Las Vegas Review-Journal: Las Vegan turns ghost hunting into competition
Zak Bagans isn't overly protective. He's not whizzing all over the cable landscape to mark his territory. If he had his way, everybody would be doing his job.
Then again, you'd probably welcome others, too, if your chosen profession involved staring down more evil than Rush Limbaugh's proctologist.
"You've gotta understand, the paranormal is like the air we breathe," the longtime Las Vegan and star of Travel Channel's "Ghost Adventures" reasons. "It's the trees on this planet. It's a part of everybody's life. Nobody owns the paranormal."
It's that more-the-merrier attitude that led him to create "Paranormal Challenge" (9 p.m. Friday, Travel Channel), a competition for up-and-coming Scooby gangs.
"With the explosion of paranormal television, there's been an explosion of paranormal teams and organizations developing in every little town across the world. They're everywhere," Bagans says. "... They all have their own logos, their own T-shirts. And it's great. It's all these vigilante investigation teams. Some of them have been doing this for so long, and I just wanted to give the opportunity to give that spotlight to these teams. Let them go in front of the world and showcase their investigation skills. Show us what you can capture. That's what it's all about."

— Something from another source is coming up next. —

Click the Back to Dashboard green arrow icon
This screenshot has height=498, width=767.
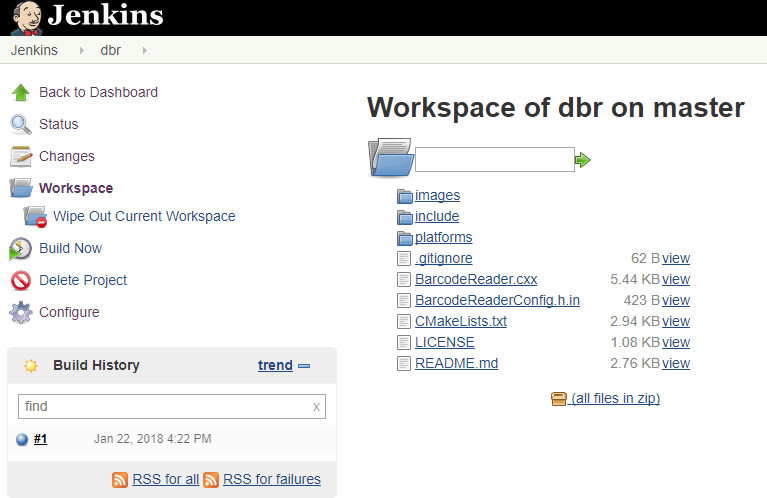[x=21, y=93]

But while "Paranormal Challenge" is a competition, it's no "America's Next Top Ghostbuster." There are no fancy eliminations, no ruthless alliances. And the only reward is satisfaction.
"We didn't want to have a cash prize or anything like that. It's simply for bragging rights for the team," Bagans says. "And by doing so, I think it just goes to show everybody that we're just out there together trying to find answers together."

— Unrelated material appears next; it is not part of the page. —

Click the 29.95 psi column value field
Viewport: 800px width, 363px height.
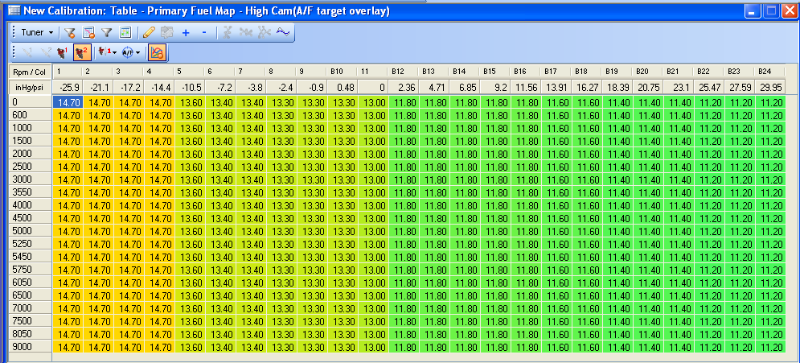pos(770,87)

Each episode follows two three-person teams -- modeled after Bagans' Ghost Adventures Crew, there's a lead investigator, a secondary investigator and an equipment tech -- as they explore some of the paranormal world's favorite haunts.
And the histories of these places, presented like old Nine Inch Nails videos, are every bit as chilling as the evidence they uncover. Pennsylvania's Eastern State Penitentiary isn't just an abandoned prison, it's a "gothic temple dedicated to depravity, isolation and torture." And the nearby Pennhurst State School becomes "an unthinkable wasteland of suffering, abuse and neglect."
"Paranormal Challenge" outfits the teams with an array of equipment -- night vision cameras, thermal imaging cameras, full spectrum camcorders and still cameras, digital recorders, infrared camcorders and something called a Mel Meter, which measures electromagnetic energy and temperature -- and gives them two hours to investigate each of two ghostly hot spots.
Their every move is monitored from inside a nerve center and critiqued in real time by Bagans and a rotating panel of judges he calls "very, very respected and renowned in the paranormal industry." It's also the only three-judge TV panel you're likely to see without a cranky British guy.
The judges, made up of a mix of inventors, scientists, skeptics, psychics and parapsychologists, grade each crew on its teamwork, technological skills and use of the site's history, as well as the quality of their audio and visual evidence.
"It's a very informative show," Bagans says. "And it's going to let people know at home the basis of paranormal investigations and what you should and shouldn't do."
One of the most crucial things the judges point out is the care investigators must take in marking their recordings whenever they shuffle their feet or bang into something, so they don't mistake it for something ghostly later on. But to an untrained ear, the teams on the two episodes sent for review seem to be mishearing all sorts of things. Most of the audio evidence is so garbled that what's presented as disembodied voices saying things like "get out" or "just leave" could just as easily be saying "Jeremiah was a bullfrog." Or those sounds could just be a breeze.
But Bagans reports that one of the teams in Friday's premiere (which wasn't available in time for review) presents "an audio piece of evidence that even had the camera operators on set pretty much drop to the ground. I remember listening to it and looking back at some of the crew, and it sent shockwaves through all of us. It's one of the most chilling audio pieces of evidence that I've ever heard in my life."
And Bagans seems legitimately excited that viewers are getting to experience what he says is just more proof of the paranormal, whether that evidence comes from his Ghost Adventures Crew or some regular Joes off the street.
"I want them to see how easy it can be to communicate with a spirit. That's the point of this," he says. "And how we need to, together, start paying attention to these voices.
"This stuff is really happening. And I think by bringing in these different teams that aren't on television, they're just your next-door neighbors, by bringing these teams on and seeing the evidence that they're capturing, it's going to blow a lot of skeptics' minds away."